Medical students abused placement process

Tourist taking a photo with phone in Italy. Photo: Getty Images
Some students also allegedly chose specific medical centres - including in Belize and Italy - where placements could be signed off within a week, before going on holiday. Photo: Getty Images

Fifteen Christchurch-based University of Otago medical students have "exercised very poor judgement'', breached trust and engaged in academic misconduct over overseas elective placements.

Otago Medical School acting dean Prof Barry Taylor said the university was "extremely disappointed'' about the conduct of the 15 sixth-year, trainee intern students.

The university said yesterday it had completed a formal investigation into initial, midyear rumours and had found academic misconduct.

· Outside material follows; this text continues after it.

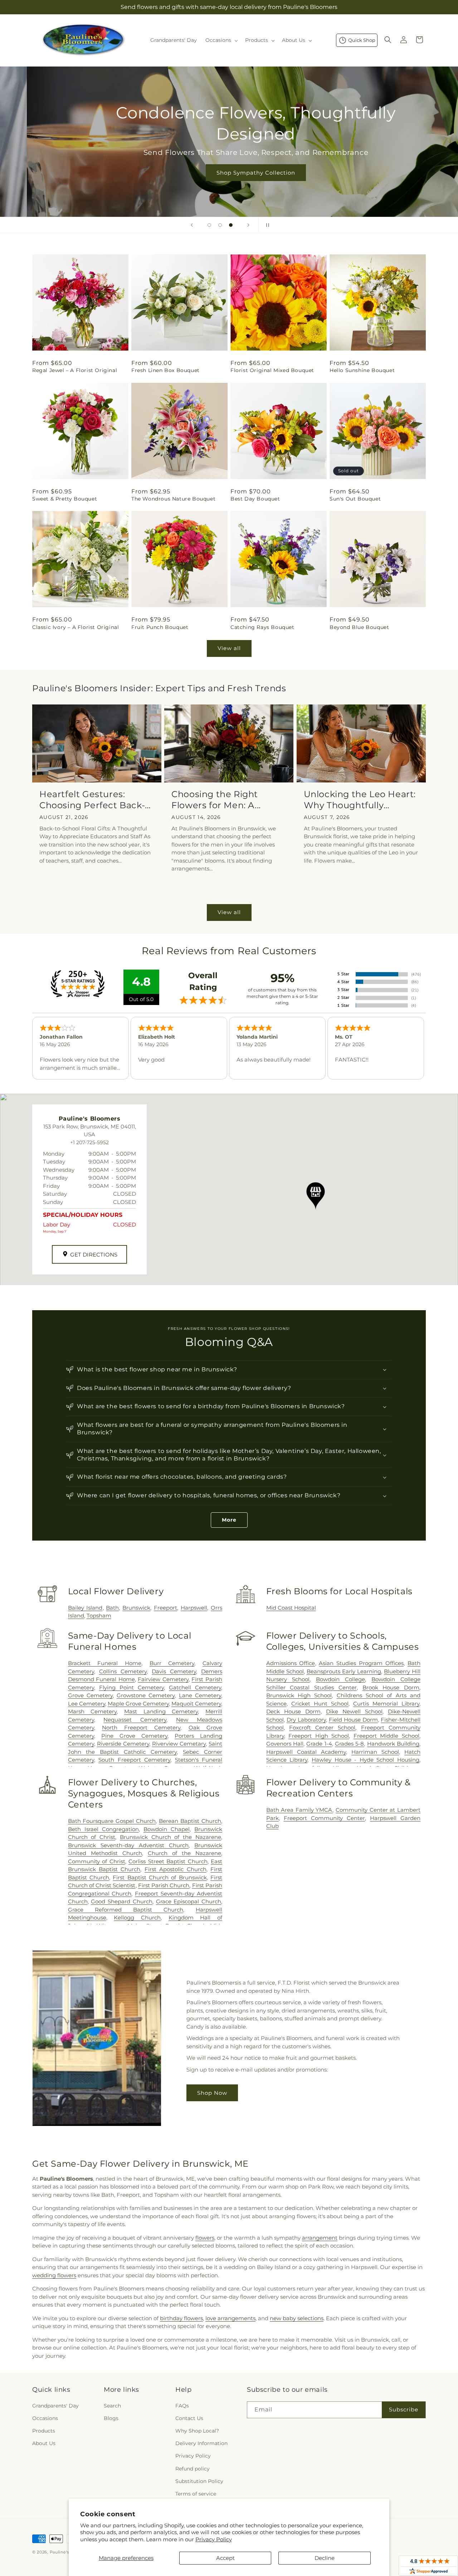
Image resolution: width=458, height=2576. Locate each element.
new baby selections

"As part of the normal annual process, the MB ChB Board of Censors will now consider whether the students will be able to graduate in December as planned.''

Prof Taylor said the university's trust had been "seriously broken'' and the students involved had "breached academic and ethical standards''.

"We understand the public disquiet on learning of this breach of trust, and we will take appropriate steps to prevent this happening again,'' he said.

"The majority of our students have diligently completed their electives and reported honestly on them.

However, some students had "exhibited very poor judgement in taking varying, but significant, amounts of time away from placement activities to travel and holiday and then not accurately reflecting this in their elective reports.''

"They have let the school, the public, their colleagues and themselves down badly.''

Consideration would be given to whether each student had completed sufficient work over the past 12 months to be afforded a sixth year pass.

"The ethical considerations that arise will also be addressed by the MB ChB Fitness to Practice Committee, which can refer individuals to the Medical Council,'' he said.

Students funded their own travel and other elective expenses, but received government funding by way of a training grant paid monthly over the trainee intern year.

The university has called for the students to make the appropriate repayment of their stipend to the Government.

The overseas elective placement scheme itself would be reviewed in time for the 2020 electives, and the university was also "reviewing its own processes to mitigate the possibility of this kind of misconduct from occurring again''.

The students involved had to resubmit accurate elective reports and undertake extra work "addressing issues of integrity''.

Electives provided a 12-week opportunity for sixth-year students to broaden their personal experience before becoming junior doctors, the university said.

These opportunities were largely self-managed and there was flexibility about the activities undertaken, many students opting to experience medical practice in overseas clinics and hospitals.

No formal teaching or assessment was involved but students had to report on their activity.

The reported funding of $26,756 for each intern was an annual grant covering their training for the whole year, including within teams in New Zealand hospitals. Overseas placements formed a maximum of 12 weeks during the year, the university said.

If students chose an overseas placement, they paid their own fares if they travelled, and were not paid by the hospitals they worked for, the university said.

Late last week, the university disclosed that since the middle of this year, there had been rumours that some students were not completing their electives in Bosnia.

Some students also allegedly chose specific medical centres - including in Belize and Italy - where placements could be signed off within a week, before going on holiday.

It was also alleged that a group of students this year had used all or part of their placements as a holiday, lying in interviews and faking elective reports.

The university said yesterday that it had acted once concerns became known in mid-year, and an extensive investigation had begun throughout all three Otago campuses.



These student have shown an ingrained lack of ethical standards and a willingness to deceive the powers that will grant them a privileged position in our society, over their own sense of entitlement.
If the university grants them a pass, they harm not only their own reputation as ethical providers of highly trained professionals, they jeopardize the medical profession and their future clients.
Their error is not getting caught but not being ethical persons and that is something that is ingrained long before gaining entry to medical school.
This is not the time to think of their futures but the future of medical standards in NZ.

These 15 should be thrown out of their degree, as they are no longer a fit and proper person. They should be prosecuted according to fraud laws in NZ. Also, the staff who gave them slaps on the hand should have their licences revoked, and jobs terminated, as they are unfit to teach as they do not know the difference between right and wrong by giving cover to 15 potential criminals. Try steeling 26k from WINZ and we will see where you end up?